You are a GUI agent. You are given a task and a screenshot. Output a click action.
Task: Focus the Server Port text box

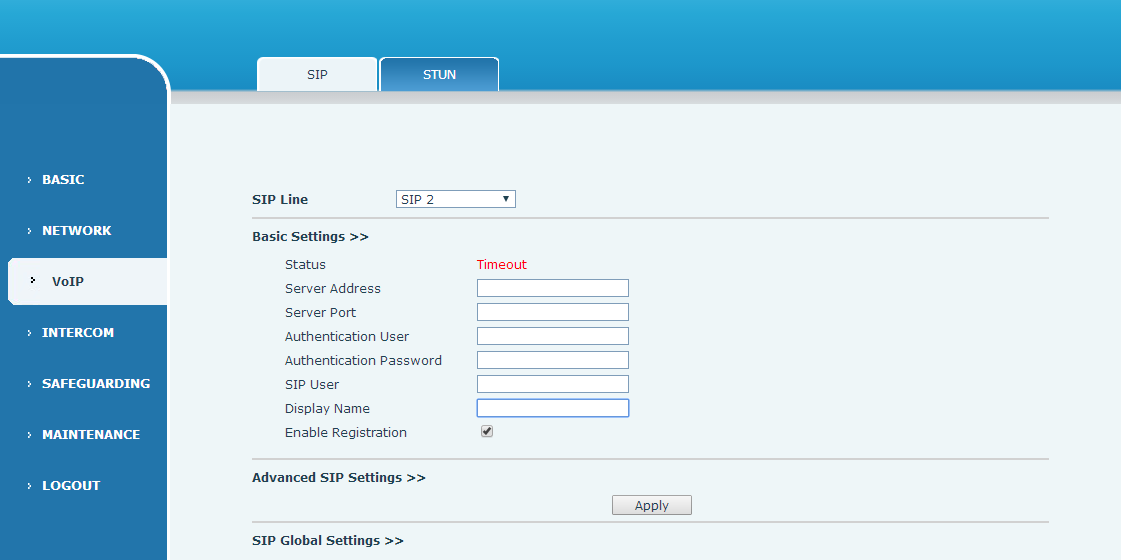tap(552, 312)
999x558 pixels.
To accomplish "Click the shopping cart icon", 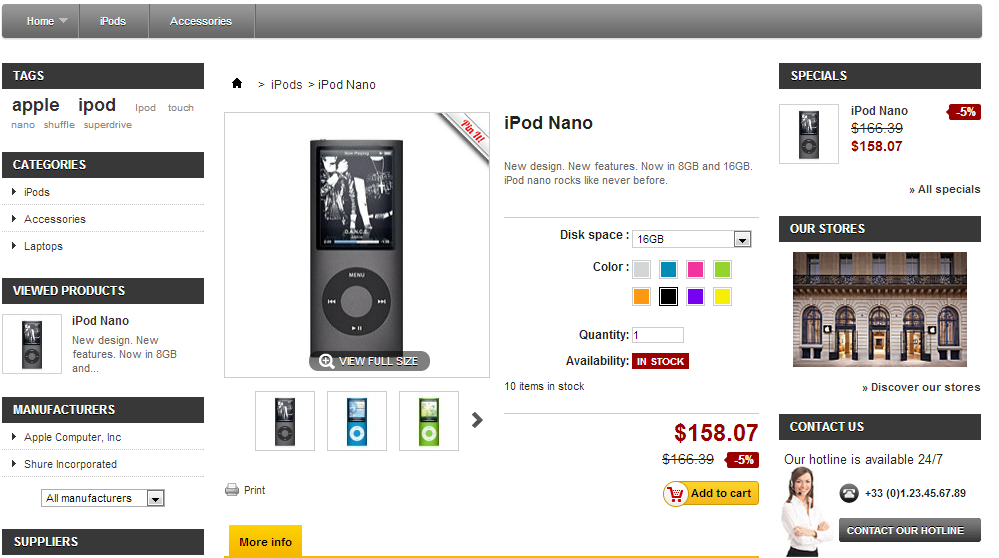I will [676, 493].
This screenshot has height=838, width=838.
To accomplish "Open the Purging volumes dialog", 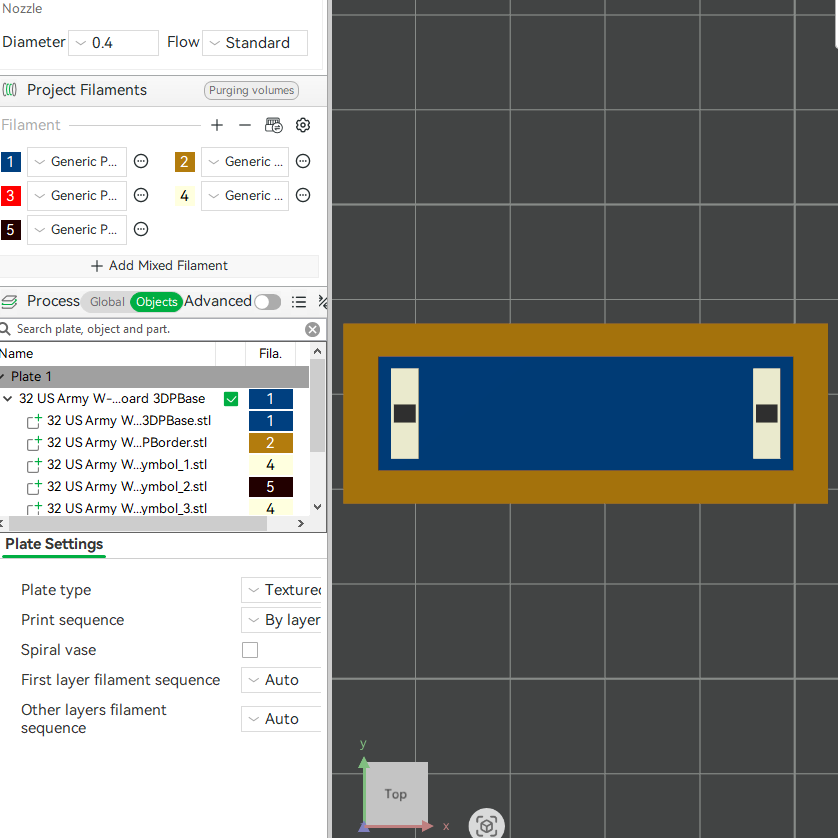I will point(251,90).
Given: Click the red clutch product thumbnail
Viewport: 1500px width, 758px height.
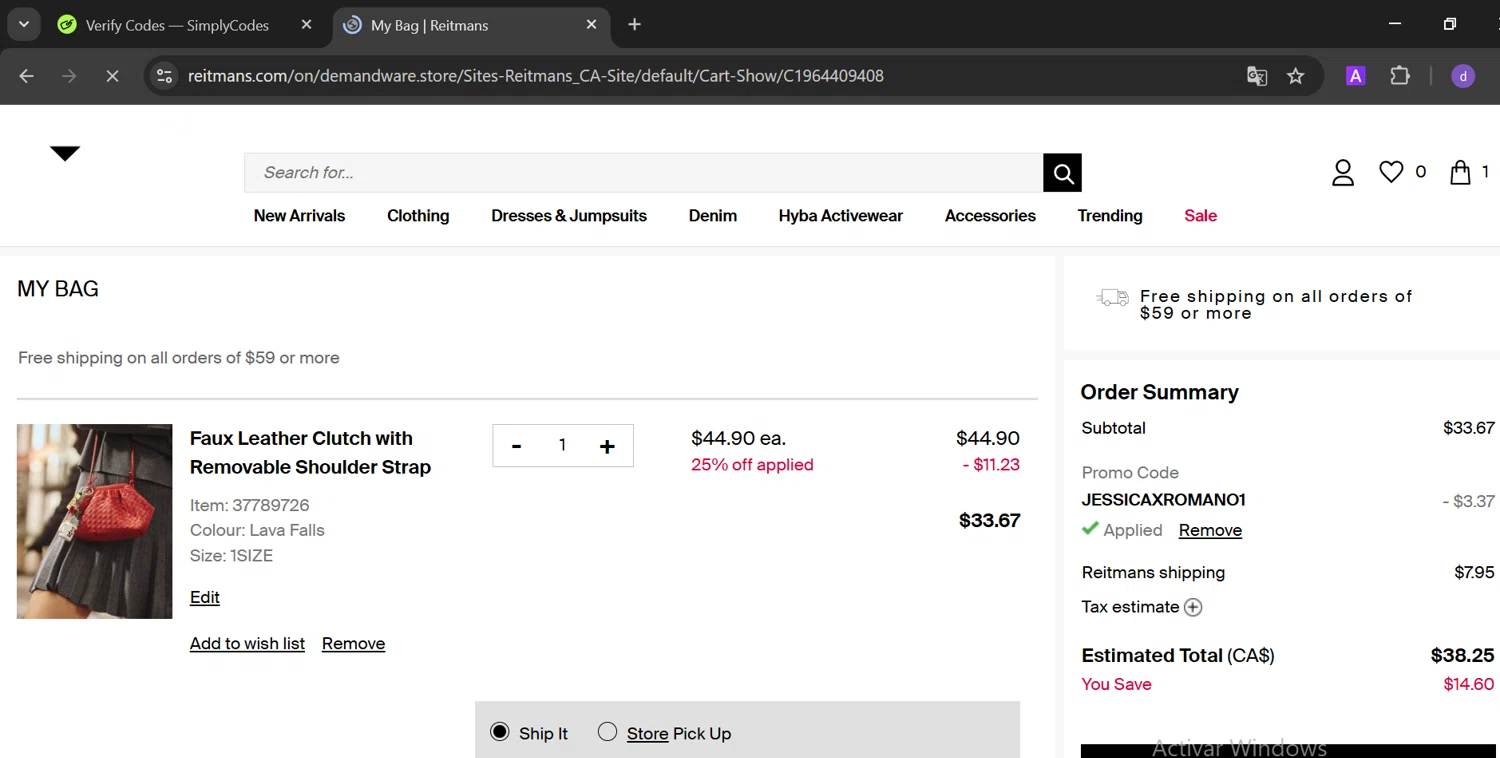Looking at the screenshot, I should pyautogui.click(x=94, y=521).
____________
*Task brief:*
Copy the final stretch of lines, starting at the one that holds "Given: Click the red clutch product thumbnail" and ending at the last line of the data, exactly; omit pictures.

*Solution for this task:*
Given: Click the red clutch product thumbnail
Viewport: 1500px width, 758px height.
Looking at the screenshot, I should pyautogui.click(x=94, y=521).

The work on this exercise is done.